▶ [Problem details]:
In the entries below, begin at the line that has "Instruction: Select General in the sidebar" and stop after the line that has "Select the j.smith@nl365pro.com account label"; output those lines exactly, leaving out pictures.

Task data section start

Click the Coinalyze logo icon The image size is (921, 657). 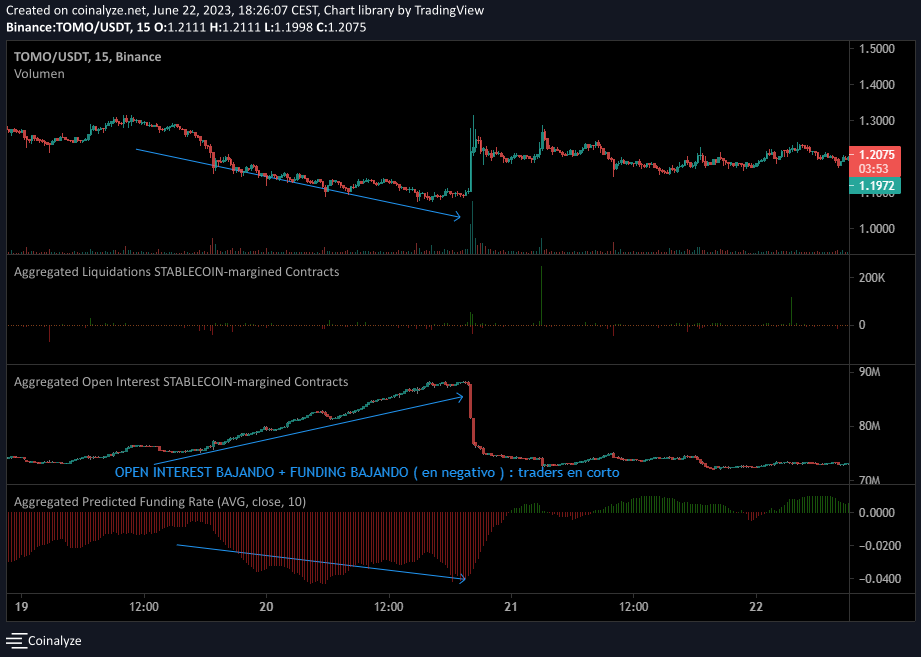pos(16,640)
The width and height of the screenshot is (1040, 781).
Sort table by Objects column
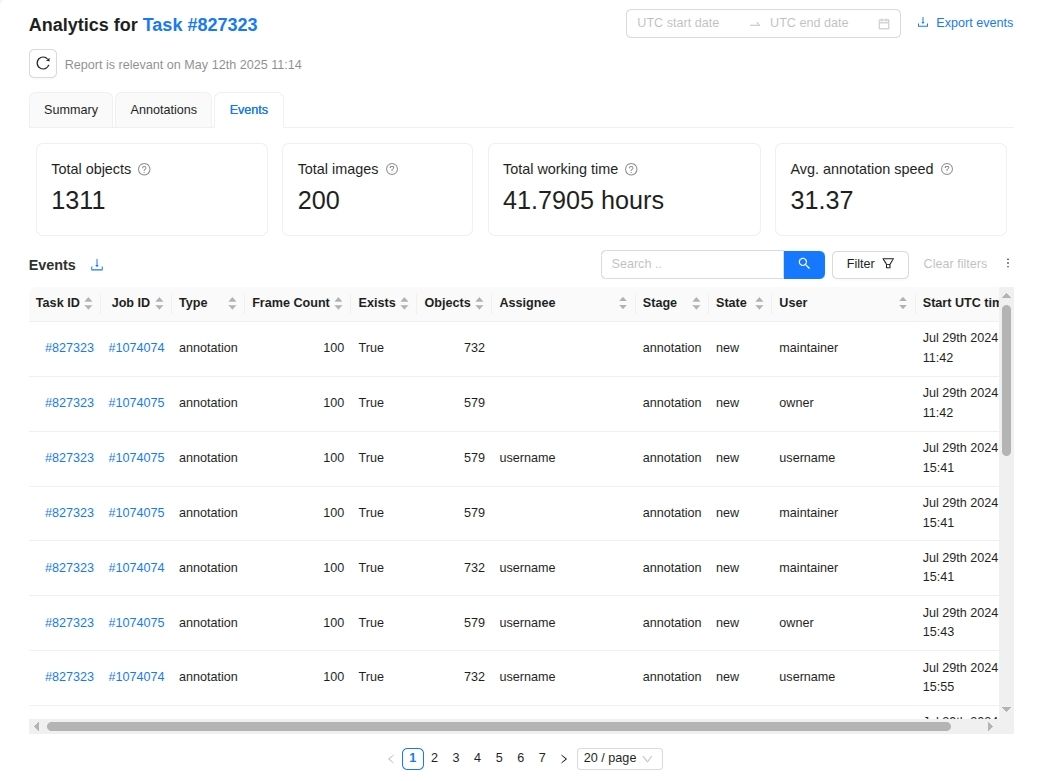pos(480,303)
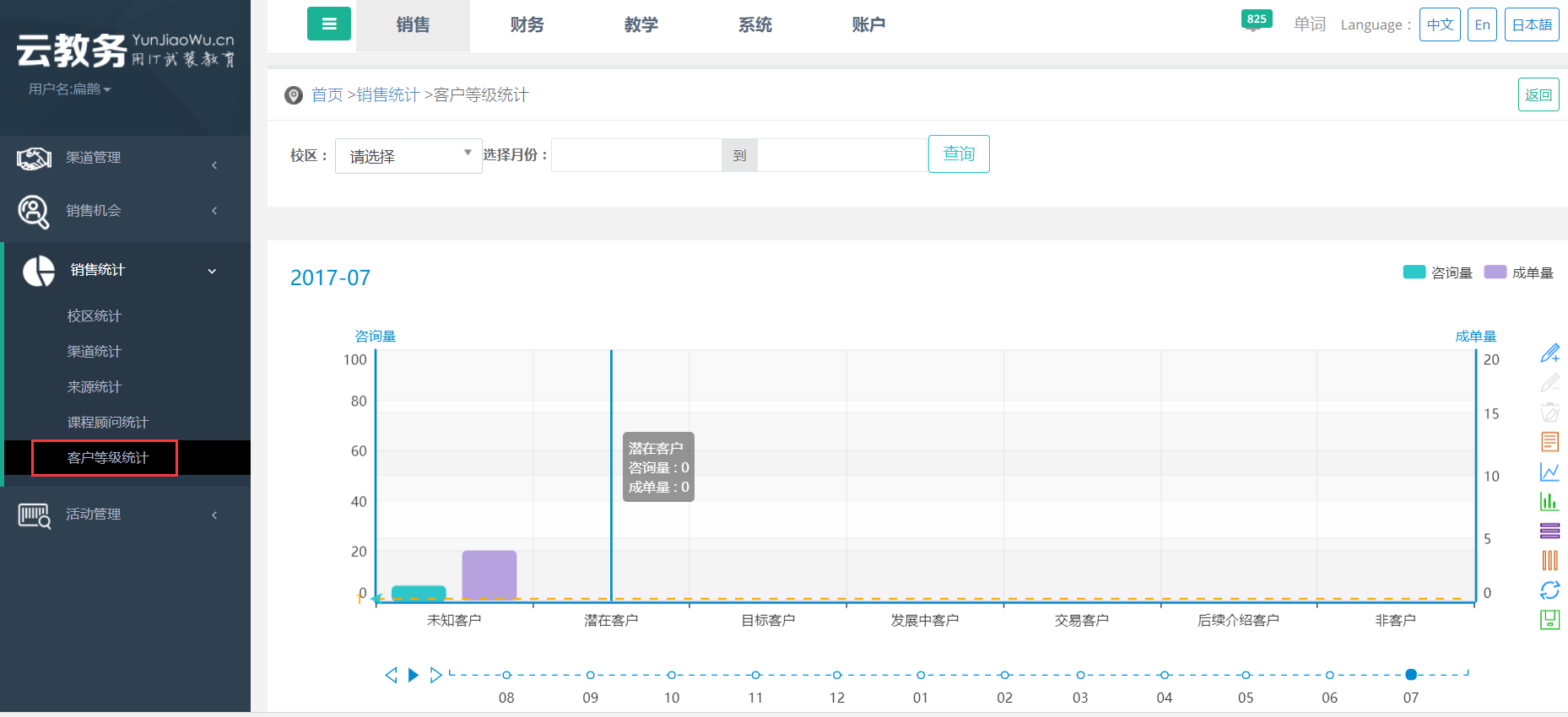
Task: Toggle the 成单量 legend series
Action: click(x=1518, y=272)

Task data section end
Task data section start

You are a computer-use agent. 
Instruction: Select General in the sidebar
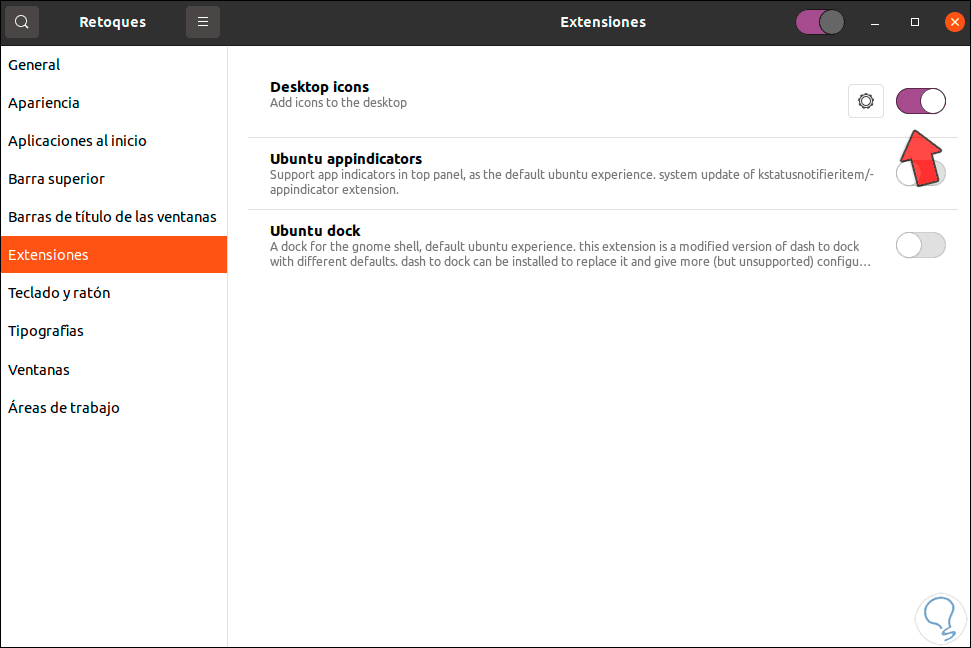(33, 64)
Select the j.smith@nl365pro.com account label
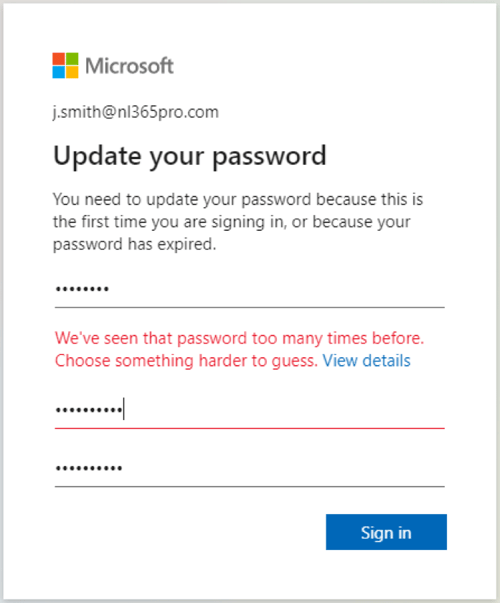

Task data section end

▶ [Exercise response]:
Instruction: Select General in the sidebar
(33, 64)
Select the j.smith@nl365pro.com account label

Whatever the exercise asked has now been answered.